What needs to be done = Copy every line of the records below word for word.
━━━ Given records
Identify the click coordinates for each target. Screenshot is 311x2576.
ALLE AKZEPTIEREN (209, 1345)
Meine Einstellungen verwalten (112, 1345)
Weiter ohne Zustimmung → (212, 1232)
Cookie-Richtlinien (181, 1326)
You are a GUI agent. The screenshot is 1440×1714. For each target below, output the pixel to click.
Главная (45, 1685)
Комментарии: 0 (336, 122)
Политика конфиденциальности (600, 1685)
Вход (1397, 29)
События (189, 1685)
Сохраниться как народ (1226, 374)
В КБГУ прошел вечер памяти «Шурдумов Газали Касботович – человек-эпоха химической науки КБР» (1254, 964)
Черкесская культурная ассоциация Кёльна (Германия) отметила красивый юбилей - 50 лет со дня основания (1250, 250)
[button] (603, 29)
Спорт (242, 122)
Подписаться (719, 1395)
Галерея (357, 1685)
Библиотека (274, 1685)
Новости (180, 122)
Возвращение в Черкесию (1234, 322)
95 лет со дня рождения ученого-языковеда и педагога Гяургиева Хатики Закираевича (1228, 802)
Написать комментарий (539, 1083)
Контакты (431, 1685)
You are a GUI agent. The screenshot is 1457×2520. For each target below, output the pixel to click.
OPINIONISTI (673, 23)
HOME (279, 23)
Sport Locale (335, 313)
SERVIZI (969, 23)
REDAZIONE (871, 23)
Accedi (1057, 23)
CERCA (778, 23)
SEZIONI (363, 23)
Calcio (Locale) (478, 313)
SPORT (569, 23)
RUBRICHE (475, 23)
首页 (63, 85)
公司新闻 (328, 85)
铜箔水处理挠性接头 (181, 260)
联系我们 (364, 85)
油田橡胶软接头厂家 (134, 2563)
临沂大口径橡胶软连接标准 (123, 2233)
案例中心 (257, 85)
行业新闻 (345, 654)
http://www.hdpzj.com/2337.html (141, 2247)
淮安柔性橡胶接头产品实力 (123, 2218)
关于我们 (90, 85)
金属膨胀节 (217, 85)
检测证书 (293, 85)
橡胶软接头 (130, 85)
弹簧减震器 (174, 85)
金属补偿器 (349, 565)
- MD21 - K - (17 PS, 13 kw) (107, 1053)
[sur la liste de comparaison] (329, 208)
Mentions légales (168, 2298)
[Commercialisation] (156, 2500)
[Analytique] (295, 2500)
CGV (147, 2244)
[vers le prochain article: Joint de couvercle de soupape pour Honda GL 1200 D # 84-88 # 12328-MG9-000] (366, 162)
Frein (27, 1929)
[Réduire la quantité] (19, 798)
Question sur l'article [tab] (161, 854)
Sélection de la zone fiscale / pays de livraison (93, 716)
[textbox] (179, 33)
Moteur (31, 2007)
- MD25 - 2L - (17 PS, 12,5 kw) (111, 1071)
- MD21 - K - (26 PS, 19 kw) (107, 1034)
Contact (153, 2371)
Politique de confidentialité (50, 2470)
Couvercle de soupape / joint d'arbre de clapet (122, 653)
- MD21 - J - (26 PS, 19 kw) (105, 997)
━━━━━━
Solution for this task =
Identify the click coordinates for each target. Screenshot is 311x2576.
ALLE AKZEPTIEREN (209, 1345)
Meine Einstellungen verwalten (112, 1345)
Weiter ohne Zustimmung → (212, 1232)
Cookie-Richtlinien (181, 1326)
You are a GUI agent. The screenshot is 1440×1714. For each target below, output the pixel to click.
Главная (45, 1685)
Комментарии: 0 (336, 122)
Политика конфиденциальности (600, 1685)
Вход (1397, 29)
События (189, 1685)
Сохраниться как народ (1226, 374)
В КБГУ прошел вечер памяти «Шурдумов Газали Касботович – человек-эпоха химической науки КБР» (1254, 964)
Черкесская культурная ассоциация Кёльна (Германия) отметила красивый юбилей - 50 лет со дня основания (1250, 250)
[button] (603, 29)
Спорт (242, 122)
Подписаться (719, 1395)
Галерея (357, 1685)
Библиотека (274, 1685)
Новости (180, 122)
Возвращение в Черкесию (1234, 322)
95 лет со дня рождения ученого-языковеда и педагога Гяургиева Хатики Закираевича (1228, 802)
Написать комментарий (539, 1083)
Контакты (431, 1685)
You are a GUI agent. The screenshot is 1457×2520. For each target below, output the pixel to click.
OPINIONISTI (673, 23)
HOME (279, 23)
Sport Locale (335, 313)
SERVIZI (969, 23)
REDAZIONE (871, 23)
Accedi (1057, 23)
CERCA (778, 23)
SEZIONI (363, 23)
Calcio (Locale) (478, 313)
SPORT (569, 23)
RUBRICHE (475, 23)
首页 (63, 85)
公司新闻 (328, 85)
铜箔水处理挠性接头 (181, 260)
联系我们 (364, 85)
油田橡胶软接头厂家 (134, 2563)
临沂大口径橡胶软连接标准 (123, 2233)
案例中心 (257, 85)
行业新闻 (345, 654)
http://www.hdpzj.com/2337.html (141, 2247)
淮安柔性橡胶接头产品实力 (123, 2218)
关于我们 (90, 85)
金属膨胀节 (217, 85)
检测证书 (293, 85)
橡胶软接头 (130, 85)
弹簧减震器 (174, 85)
金属补偿器 (349, 565)
- MD21 - K - (17 PS, 13 kw) (107, 1053)
[sur la liste de comparaison] (329, 208)
Mentions légales (168, 2298)
[Commercialisation] (156, 2500)
[Analytique] (295, 2500)
CGV (147, 2244)
[vers le prochain article: Joint de couvercle de soupape pour Honda GL 1200 D # 84-88 # 12328-MG9-000] (366, 162)
Frein (27, 1929)
[Réduire la quantité] (19, 798)
Question sur l'article [tab] (161, 854)
Sélection de la zone fiscale / pays de livraison (93, 716)
[textbox] (179, 33)
Moteur (31, 2007)
- MD25 - 2L - (17 PS, 12,5 kw) (111, 1071)
- MD21 - K - (26 PS, 19 kw) (107, 1034)
Contact (153, 2371)
Politique de confidentialité (50, 2470)
Couvercle de soupape / joint d'arbre de clapet (122, 653)
- MD21 - J - (26 PS, 19 kw) (105, 997)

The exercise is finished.